Minibatch vs Local SGD with Shuffling: Tight Convergence Bounds and Beyond
This work addresses optimization efficiency in distributed learning, particularly for federated averaging, by providing tight theoretical guarantees for practical shuffling methods, though it is incremental as it builds on existing SGD analyses.
The paper tackles the problem of analyzing shuffling-based variants of minibatch and local SGD for distributed learning, showing that these methods converge faster than with-replacement counterparts for smooth functions under the Polyak-Łojasiewicz condition, with tight convergence bounds and an algorithmic modification achieving faster rates in near-homogeneous settings.

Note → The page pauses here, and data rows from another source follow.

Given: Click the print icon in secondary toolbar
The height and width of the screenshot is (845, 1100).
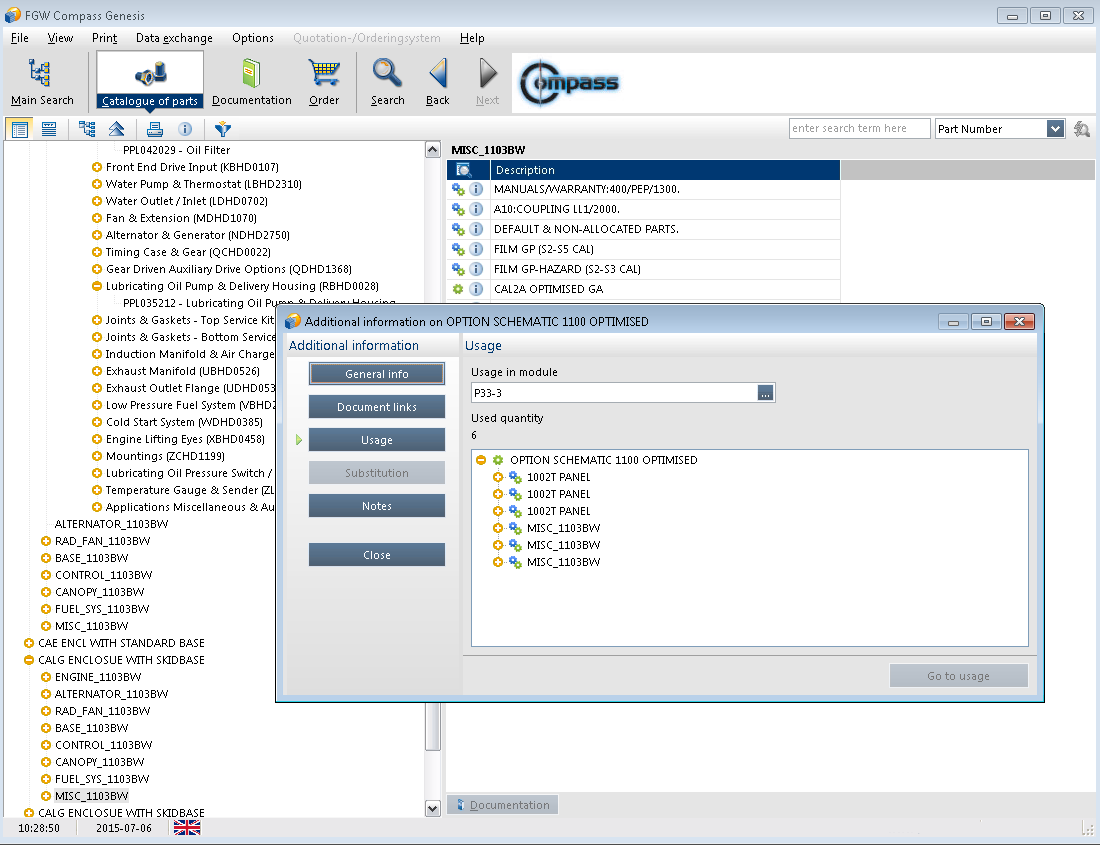Looking at the screenshot, I should (154, 129).
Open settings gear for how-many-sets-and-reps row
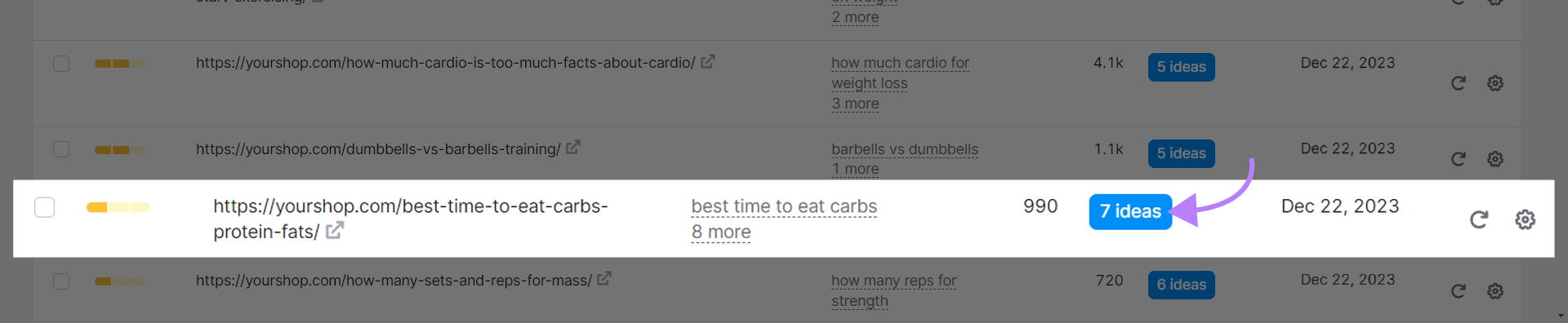This screenshot has height=323, width=1568. click(x=1495, y=291)
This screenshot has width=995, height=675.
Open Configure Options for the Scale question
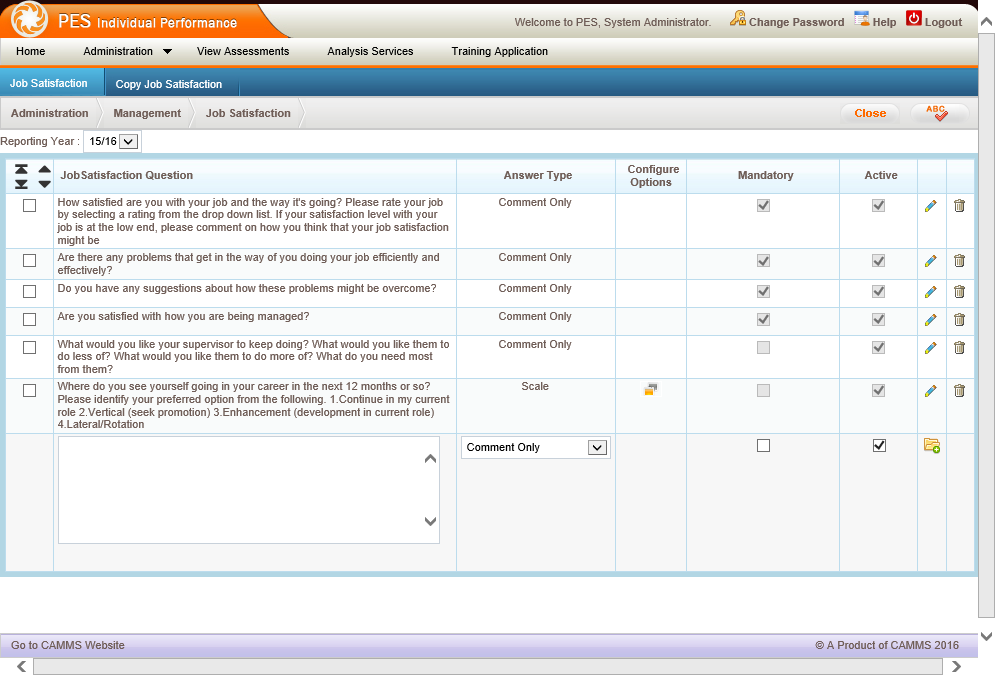pos(650,390)
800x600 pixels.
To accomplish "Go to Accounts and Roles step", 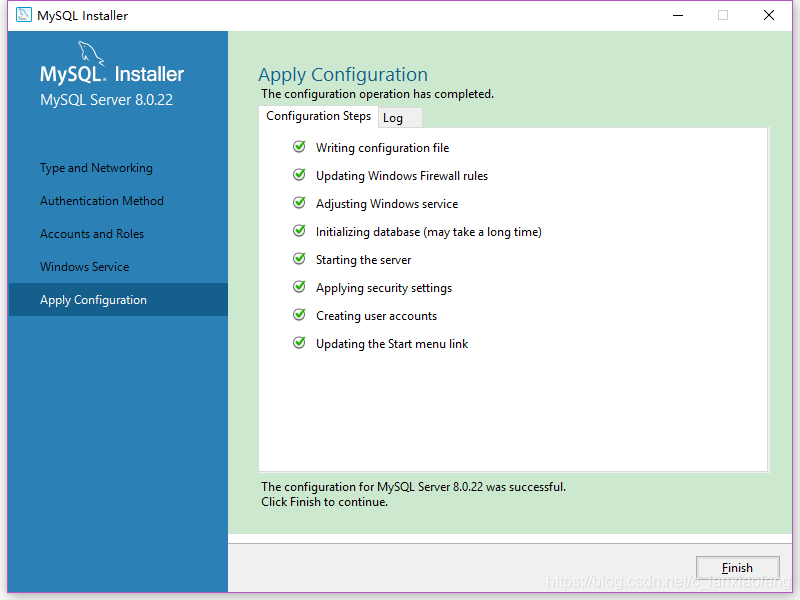I will [x=92, y=234].
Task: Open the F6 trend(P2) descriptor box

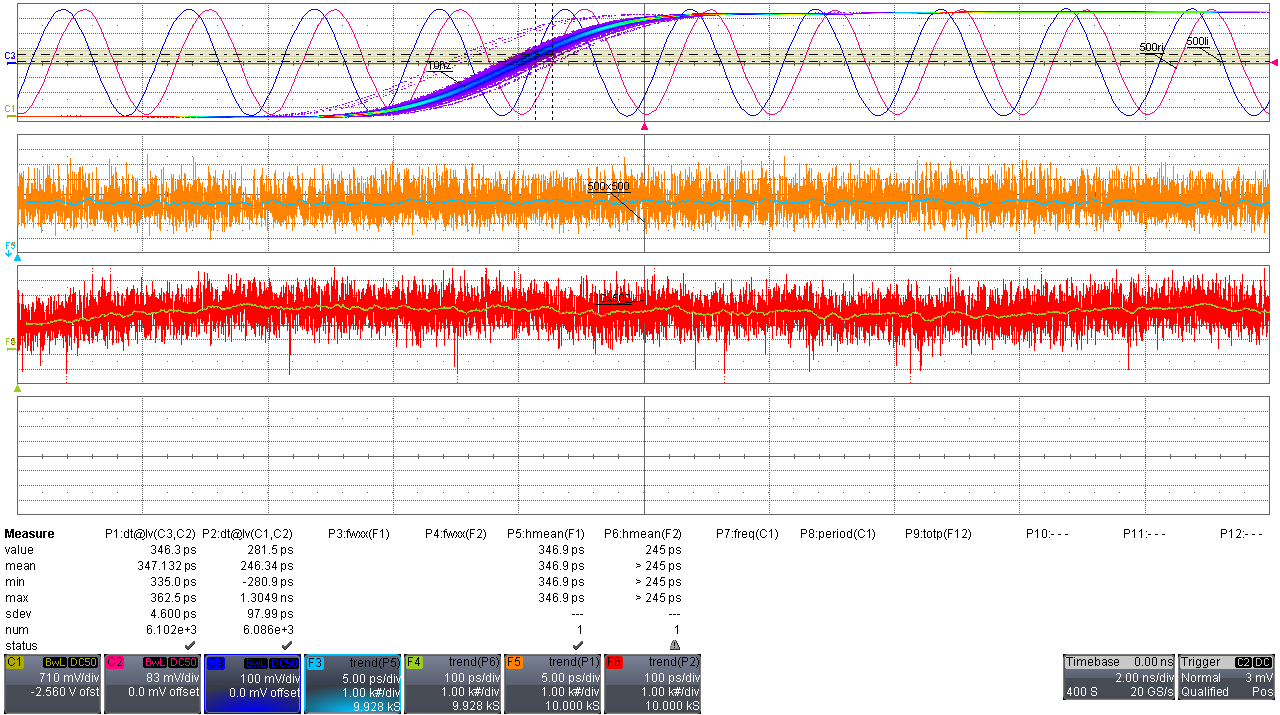Action: [x=652, y=684]
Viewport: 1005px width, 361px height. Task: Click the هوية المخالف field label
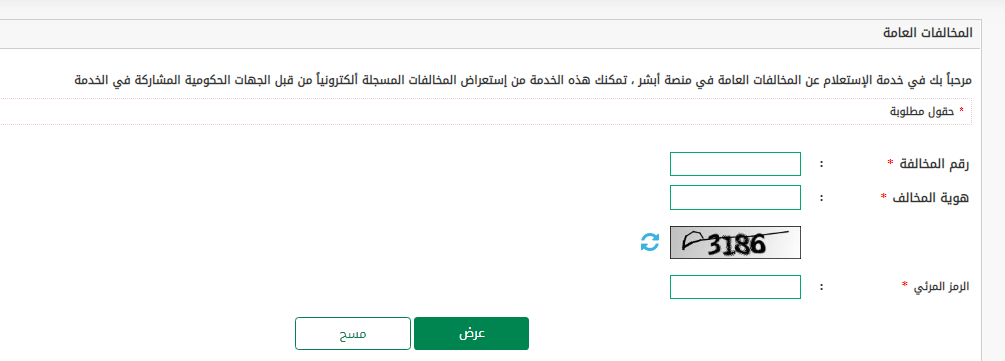(x=929, y=197)
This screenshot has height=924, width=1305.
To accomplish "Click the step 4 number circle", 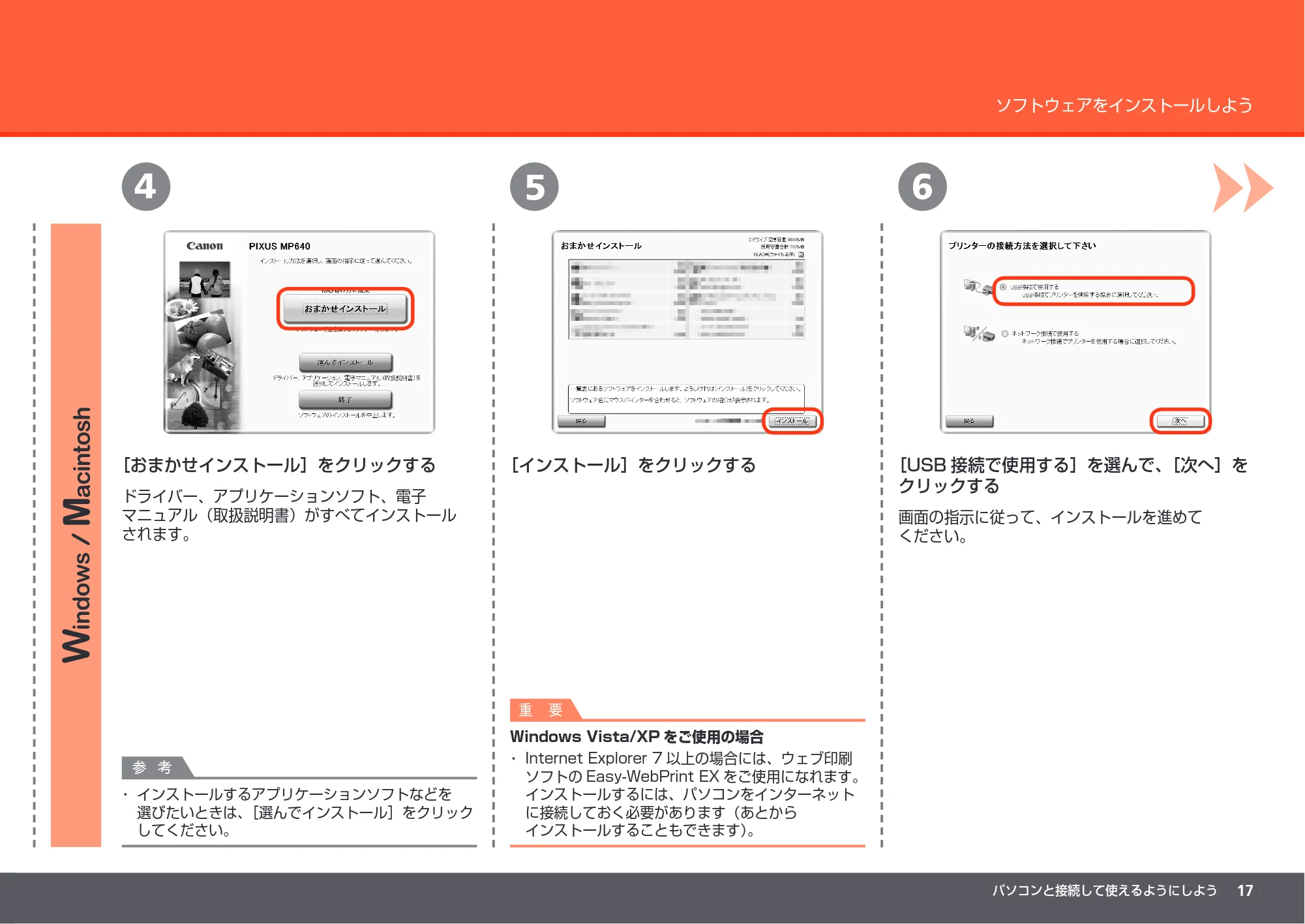I will tap(146, 186).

In distributed learning, local SGD (also known as federated averaging) and its simple baseline minibatch SGD are widely studied optimization methods. Most existing analyses of these methods assume independent and unbiased gradient estimates obtained via with-replacement sampling. In contrast, we study shuffling-based variants: minibatch and local Random Reshuffling, which draw stochastic gradients without replacement and are thus closer to practice. For smooth functions satisfying the Polyak-Łojasiewicz condition, we obtain convergence bounds (in the large epoch regime) which show that these shuffling-based variants converge faster than their with-replacement counterparts. Moreover, we prove matching lower bounds showing that our convergence analysis is tight. Finally, we propose an algorithmic modification called synchronized shuffling that leads to convergence rates faster than our lower bounds in near-homogeneous settings.